Classical music in particular, builds and integrates the neural network by activating numerous brain centers all at the same time.

This is due to the rich combination of complex melody, rhythm and harmony used in Western classical music.

When several brain centers are activated together, we enhance the connections between all of these centers, enabling our different thought processes to work in harmony.

“Sound Therapy” has been used to treat conditions such as depression, epilepsy, strokes, dementia, schizophrenia, and injury with brain damage.

With disorders like these and trauma from injury, the brain needs to find a new way to receive information. “Sound Therapy” helps create these new brainwaves.

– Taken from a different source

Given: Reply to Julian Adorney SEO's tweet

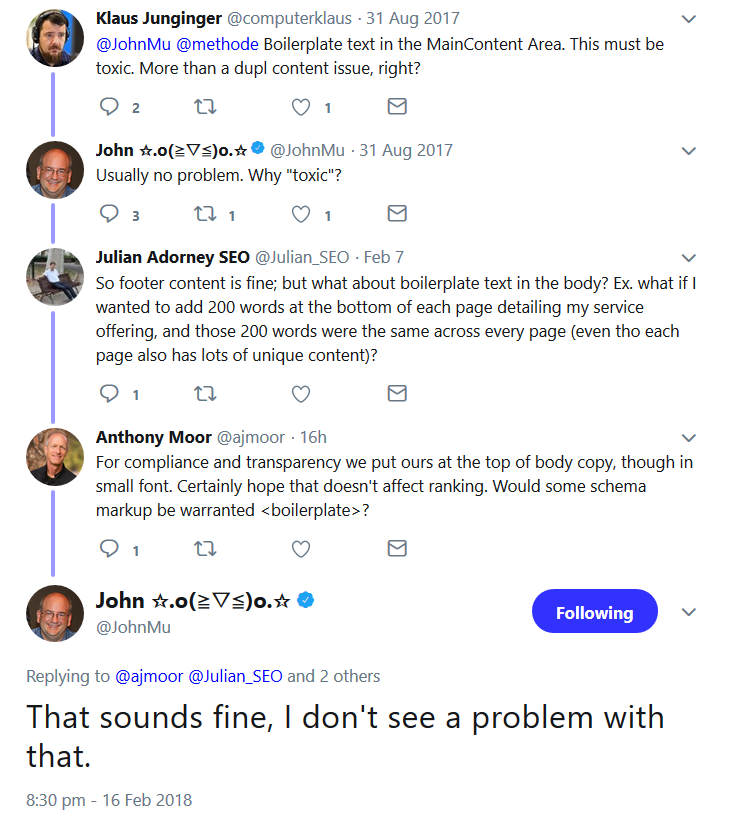Looking at the screenshot, I should click(x=110, y=393).
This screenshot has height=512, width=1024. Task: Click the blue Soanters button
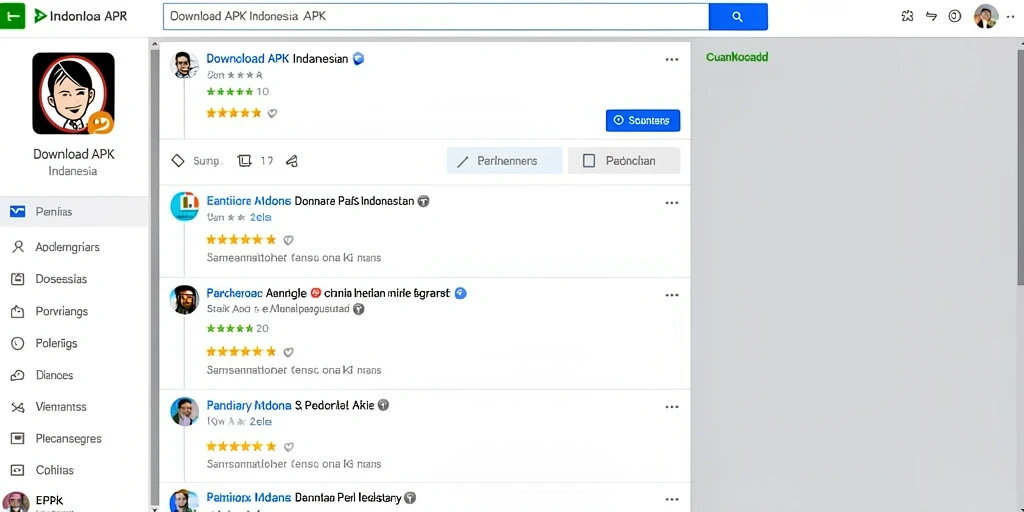643,120
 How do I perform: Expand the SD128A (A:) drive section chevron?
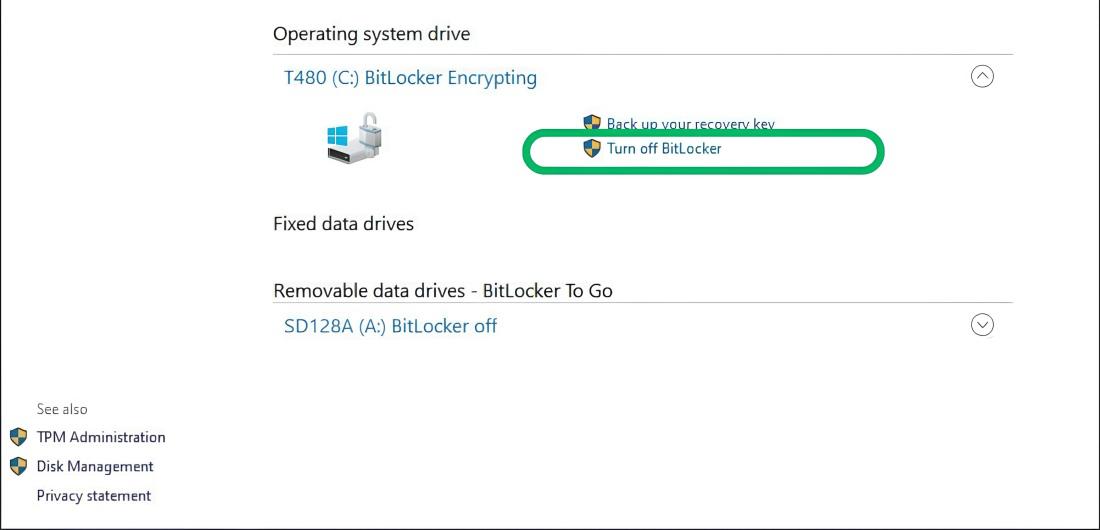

In the case of a stroke or brain damage, music may increase the probability of a faster and more total recovery, by developing new brain connections and increasing the neural network, which is exactly what is needed to recover from a stroke.

And by stimulating the brain in a specific way, the result may be better connections, more efficient functioning of neuro-transmitters and calmer, more coordinated overall brain function and integration.

Some epilepsy sufferers have reported that by listening to sound, their seizures are reduced or eliminated as well as improving memory, alertness, concentration, co-ordination, confidence and general functioning.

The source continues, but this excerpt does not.